>>>

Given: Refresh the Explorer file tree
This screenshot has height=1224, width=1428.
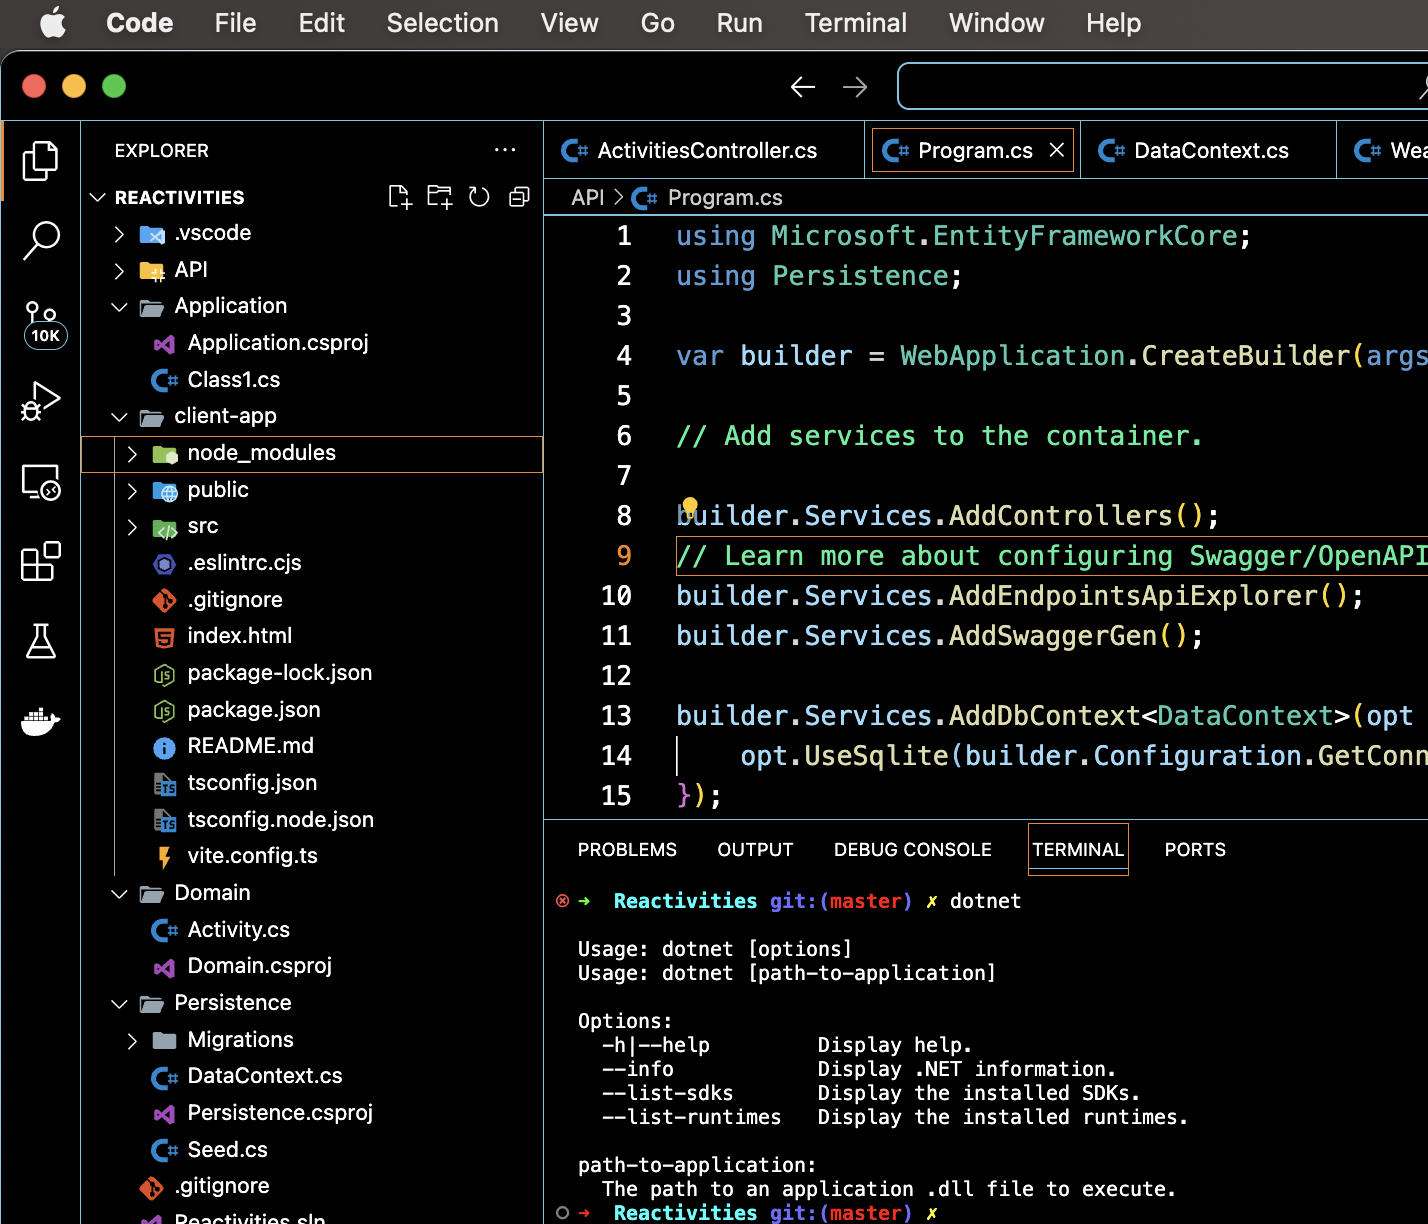Looking at the screenshot, I should (479, 197).
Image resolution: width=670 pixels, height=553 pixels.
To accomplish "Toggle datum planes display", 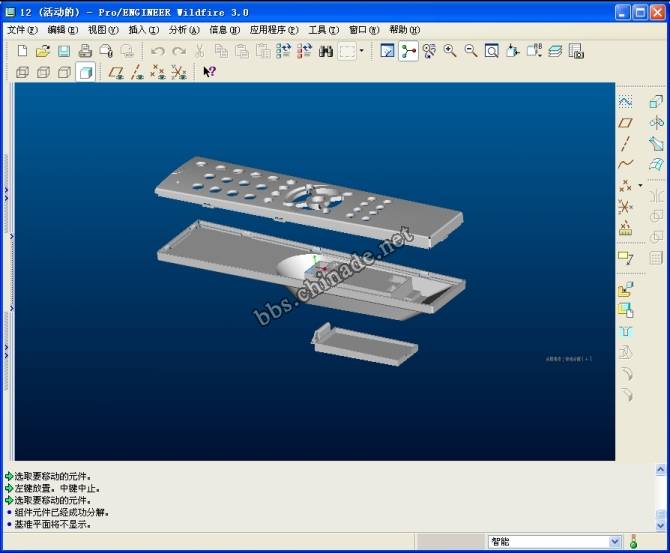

<<<

Repeat every record exactly, but not the pictures.

Given: Refresh the Explorer file tree
This screenshot has height=1224, width=1428.
Looking at the screenshot, I should (479, 197).
Image resolution: width=670 pixels, height=553 pixels.
To accomplish "Toggle datum planes display", 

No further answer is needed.